6. School pride. The fans, alums, players, coaches and community seem to be galvanized by the difficult circumstances that the program must deal with. Scholarship limitations, bowl bans, probation … there are burdensome to Penn State as it begins to crawl out of the morass of the biggest scandal in college sports history. But the “We Are! Penn State!” spirit permeates this proud institution that refuses to have its spirit smashed. And that attitude will be needed for years to come.
7. Justin Brown. With running back Silas Redd transferring to USC, this is an offense that will lack playmakers. Brown figures to be a major weapon from his wideout spot with Derek Moye gone—as long as Brown doesn’t bolt. The senior will be looking to build on a strong effort in the bowl game after last season, when he scored a touchdown on a 69-yard catch-and-run.
8. Tight ends. This now is a glamour position in State College, as Bill O’Brien pro-style attack will feature tight ends. And the biggest beneficiary figures to be massive junior Garry Gilliam. He has played in just five games in his career after tearing two knee ligaments in the 2010 season opener.

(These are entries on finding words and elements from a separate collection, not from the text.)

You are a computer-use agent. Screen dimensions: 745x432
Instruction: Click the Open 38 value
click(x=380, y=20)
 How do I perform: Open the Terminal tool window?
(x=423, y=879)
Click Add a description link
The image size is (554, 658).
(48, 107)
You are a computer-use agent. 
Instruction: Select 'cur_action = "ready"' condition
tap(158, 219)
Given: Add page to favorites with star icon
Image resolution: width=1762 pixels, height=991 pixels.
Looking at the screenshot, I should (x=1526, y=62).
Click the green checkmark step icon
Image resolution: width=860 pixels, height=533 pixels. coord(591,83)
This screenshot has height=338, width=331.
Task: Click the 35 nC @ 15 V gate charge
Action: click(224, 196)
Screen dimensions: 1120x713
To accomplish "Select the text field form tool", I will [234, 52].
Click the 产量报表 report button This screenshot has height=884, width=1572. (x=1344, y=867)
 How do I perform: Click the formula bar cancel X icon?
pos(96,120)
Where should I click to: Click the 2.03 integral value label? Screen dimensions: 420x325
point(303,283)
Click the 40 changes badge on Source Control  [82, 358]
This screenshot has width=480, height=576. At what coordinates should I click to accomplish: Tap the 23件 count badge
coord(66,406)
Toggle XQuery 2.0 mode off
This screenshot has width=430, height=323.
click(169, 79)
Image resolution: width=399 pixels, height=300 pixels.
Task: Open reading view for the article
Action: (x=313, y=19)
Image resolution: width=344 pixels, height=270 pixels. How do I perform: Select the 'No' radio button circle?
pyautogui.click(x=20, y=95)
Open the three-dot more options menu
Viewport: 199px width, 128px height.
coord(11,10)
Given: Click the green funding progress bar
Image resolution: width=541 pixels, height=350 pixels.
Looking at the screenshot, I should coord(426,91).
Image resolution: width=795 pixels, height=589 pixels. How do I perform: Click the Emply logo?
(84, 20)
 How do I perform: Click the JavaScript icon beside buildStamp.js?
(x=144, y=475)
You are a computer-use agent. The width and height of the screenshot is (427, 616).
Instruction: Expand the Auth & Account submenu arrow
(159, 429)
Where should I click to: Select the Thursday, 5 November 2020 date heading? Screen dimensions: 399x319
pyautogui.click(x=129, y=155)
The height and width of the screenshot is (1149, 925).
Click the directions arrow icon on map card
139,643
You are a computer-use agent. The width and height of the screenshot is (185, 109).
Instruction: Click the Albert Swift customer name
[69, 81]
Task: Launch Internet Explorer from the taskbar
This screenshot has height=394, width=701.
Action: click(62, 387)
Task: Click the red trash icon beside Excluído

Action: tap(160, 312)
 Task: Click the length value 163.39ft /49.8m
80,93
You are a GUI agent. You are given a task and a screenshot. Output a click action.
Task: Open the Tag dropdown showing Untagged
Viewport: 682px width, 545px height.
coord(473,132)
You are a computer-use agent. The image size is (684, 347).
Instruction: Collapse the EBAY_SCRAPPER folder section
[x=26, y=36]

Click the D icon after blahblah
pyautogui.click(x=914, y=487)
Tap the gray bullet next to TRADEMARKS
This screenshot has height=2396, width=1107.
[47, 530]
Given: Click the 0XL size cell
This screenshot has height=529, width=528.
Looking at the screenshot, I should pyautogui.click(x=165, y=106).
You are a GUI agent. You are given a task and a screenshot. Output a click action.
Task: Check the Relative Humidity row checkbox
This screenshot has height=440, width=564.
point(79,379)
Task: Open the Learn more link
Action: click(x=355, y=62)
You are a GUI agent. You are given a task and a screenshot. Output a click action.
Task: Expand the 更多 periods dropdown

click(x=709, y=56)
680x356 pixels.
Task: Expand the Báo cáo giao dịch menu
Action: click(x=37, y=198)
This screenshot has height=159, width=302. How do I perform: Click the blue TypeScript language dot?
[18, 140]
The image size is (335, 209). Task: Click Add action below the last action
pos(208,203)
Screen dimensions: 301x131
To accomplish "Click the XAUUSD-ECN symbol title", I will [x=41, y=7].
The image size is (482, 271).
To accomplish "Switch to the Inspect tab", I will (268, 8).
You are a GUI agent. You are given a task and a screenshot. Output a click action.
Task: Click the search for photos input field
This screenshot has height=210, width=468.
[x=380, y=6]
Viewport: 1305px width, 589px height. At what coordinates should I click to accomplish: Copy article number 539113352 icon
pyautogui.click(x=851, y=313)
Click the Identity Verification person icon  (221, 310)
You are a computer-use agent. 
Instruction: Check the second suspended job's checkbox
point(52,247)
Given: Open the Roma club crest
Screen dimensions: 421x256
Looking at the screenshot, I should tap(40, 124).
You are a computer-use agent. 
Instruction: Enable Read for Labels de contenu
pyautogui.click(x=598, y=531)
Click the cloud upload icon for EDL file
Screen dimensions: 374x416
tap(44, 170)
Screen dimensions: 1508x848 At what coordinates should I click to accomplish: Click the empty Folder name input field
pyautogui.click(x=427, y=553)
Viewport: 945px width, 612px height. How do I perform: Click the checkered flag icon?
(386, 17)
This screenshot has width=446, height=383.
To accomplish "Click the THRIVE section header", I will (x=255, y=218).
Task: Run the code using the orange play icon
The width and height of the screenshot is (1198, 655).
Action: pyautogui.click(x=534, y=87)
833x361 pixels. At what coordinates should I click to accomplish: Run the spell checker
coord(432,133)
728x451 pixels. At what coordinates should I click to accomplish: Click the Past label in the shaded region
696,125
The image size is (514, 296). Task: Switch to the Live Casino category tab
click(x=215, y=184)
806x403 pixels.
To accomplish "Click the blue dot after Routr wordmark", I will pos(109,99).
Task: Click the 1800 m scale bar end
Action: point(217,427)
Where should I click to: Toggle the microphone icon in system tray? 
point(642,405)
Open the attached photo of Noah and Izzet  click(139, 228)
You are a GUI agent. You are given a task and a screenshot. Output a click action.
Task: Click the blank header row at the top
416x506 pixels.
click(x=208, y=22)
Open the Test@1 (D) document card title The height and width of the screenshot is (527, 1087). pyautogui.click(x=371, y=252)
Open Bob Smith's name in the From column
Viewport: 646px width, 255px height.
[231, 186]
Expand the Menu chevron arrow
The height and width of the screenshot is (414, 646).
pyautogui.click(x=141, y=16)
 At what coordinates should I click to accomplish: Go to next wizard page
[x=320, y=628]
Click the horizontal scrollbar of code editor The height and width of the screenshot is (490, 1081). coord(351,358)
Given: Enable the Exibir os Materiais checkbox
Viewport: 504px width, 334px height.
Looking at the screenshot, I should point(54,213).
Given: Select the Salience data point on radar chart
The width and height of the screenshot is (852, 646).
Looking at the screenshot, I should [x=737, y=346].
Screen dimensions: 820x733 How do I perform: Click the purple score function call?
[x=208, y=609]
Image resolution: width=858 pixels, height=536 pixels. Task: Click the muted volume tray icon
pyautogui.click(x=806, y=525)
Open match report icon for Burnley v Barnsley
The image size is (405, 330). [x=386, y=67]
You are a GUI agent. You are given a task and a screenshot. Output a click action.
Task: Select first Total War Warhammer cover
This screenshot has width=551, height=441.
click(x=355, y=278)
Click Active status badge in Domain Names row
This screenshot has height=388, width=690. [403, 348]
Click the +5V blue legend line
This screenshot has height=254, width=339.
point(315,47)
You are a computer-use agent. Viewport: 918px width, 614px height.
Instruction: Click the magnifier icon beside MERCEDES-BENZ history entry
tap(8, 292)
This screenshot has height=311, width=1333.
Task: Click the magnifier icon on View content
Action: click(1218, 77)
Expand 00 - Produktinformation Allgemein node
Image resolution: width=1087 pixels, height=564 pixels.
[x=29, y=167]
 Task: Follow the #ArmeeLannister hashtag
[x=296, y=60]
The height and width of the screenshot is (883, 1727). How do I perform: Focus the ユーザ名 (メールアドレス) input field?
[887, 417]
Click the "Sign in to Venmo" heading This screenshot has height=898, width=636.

The 6-6, 270-pound Gilliam will be a major weapon on third downs and in the red zone.
9. D-line. No doubt, tackle Devon Still will be missed. But this still has the makings of a strong group. End Pete Massaro is back from his second knee injury and primed for a big senior season. Fellow end Sean Stanley is back after starting in 2011. Inside, Jordan Hill will be a senior anchor alongside junior DeQuan Jones, who is taking over Still’s spot.
10. Improved bodies. One of the first things Bill O’Brien did after taking over was overhaul the weight training program. The Nittany Lions have moved away from training with machines and now focus on free-weight training with football-oriented lifts. And coaches and players say they already have seen a big difference. That improved strength and conditioning should help as the team works deep into the season and begins to deal with depth issues in future years.